Checchino scatta come un tedoforo con la fiaccola olimpica. Vuole chiudere definitivamente con il passato mettendovi sopra una pietra.

Bacia piangendo di commozione la nuova veste nera e ruvida che non ha proprio niente da spartire con la inamidata moda di Spoleto, ma lui dice che non la baratterebbe con la porpora dei re.

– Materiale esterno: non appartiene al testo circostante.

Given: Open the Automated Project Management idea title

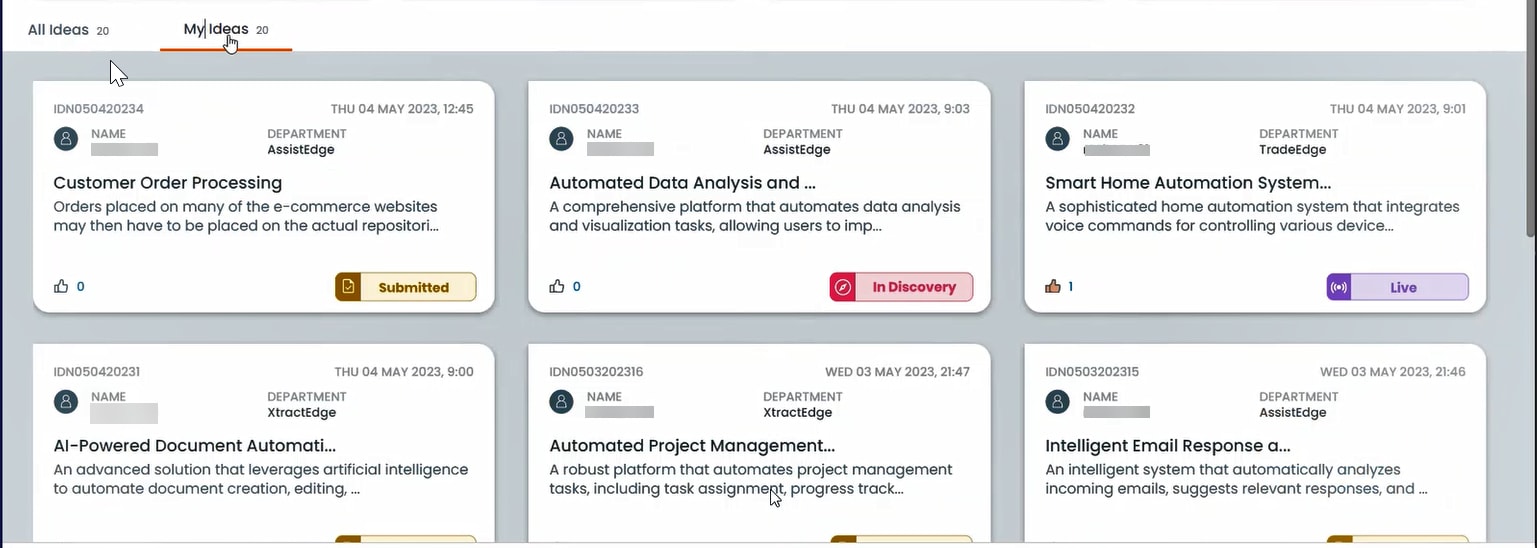Looking at the screenshot, I should click(691, 446).
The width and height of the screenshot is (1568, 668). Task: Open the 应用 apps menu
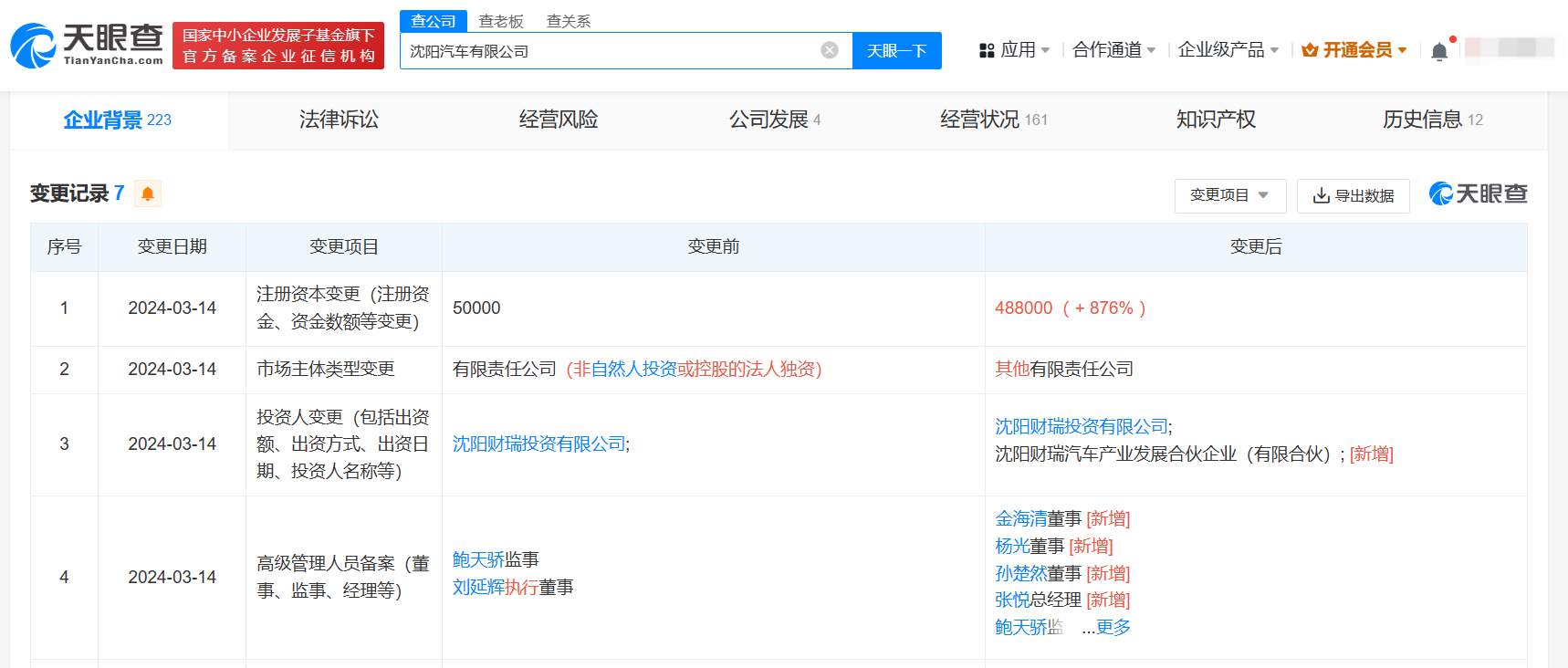pos(1014,50)
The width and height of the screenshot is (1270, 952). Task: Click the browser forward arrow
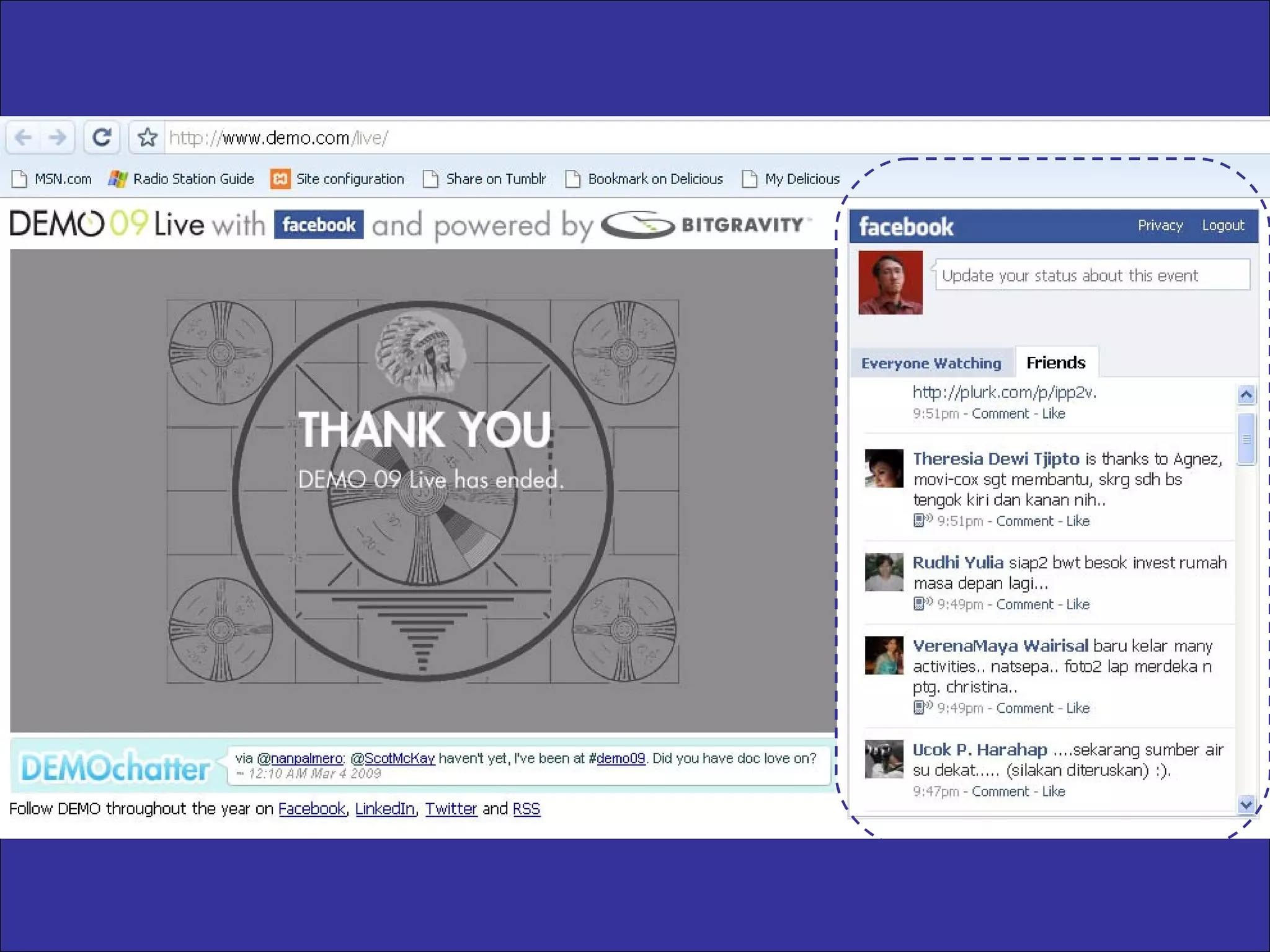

Muta anche il nome. Basta con Francesco, sia pure con rispetto verso il santo di Assisi. Checchino Possenti d’ora in poi sarà Gabriele dell’Addolorata, nome e cognome che denotano chiaramente il contratto stipulato con la Madonna.

Il noviziato serve per provare e per essere provati. Tu sperimenti la nuova vita calandoti nello stile e nella spiritualità dell’istituto, mentre i formatori studiano le tue attitudini e fanno discernimento sulla tua vocazione. Se avviene la simbiosi, bene. Altrimenti una cordiale stretta di mano e ognuno per la sua strada. Arrivederci.

Gabriele sembra un veterano. Si integra nel gruppo di primo acchitto, da far invidia a tanti giovani d’oggi i quali messi insieme formano più spesso una forma di solitari che un gruppo di amici.

La simbiosi è già al sicuro. Gareggia da par suo nel servizio fraterno. Un capo cordata nella scalata alla perfezione. Lo stile di vita con l’orario che scandisce i ritmi della giornata è severo e impegnativo, ma per lui è cammino di gioia.

Avverte subito i familiari: << La contentezza e la gioia che provo dentro questa casa è quasi indicibile a paragone dei divertimenti che prendevo fuori. Non cambierei un quarto d’ora passato qui dentro in preghiera davanti alla Madonna con un anno o quanto tempo volete pieno degli spettacoli e dei passatempi di Spoleto. Davvero, la mia vita è piena di gioia >>.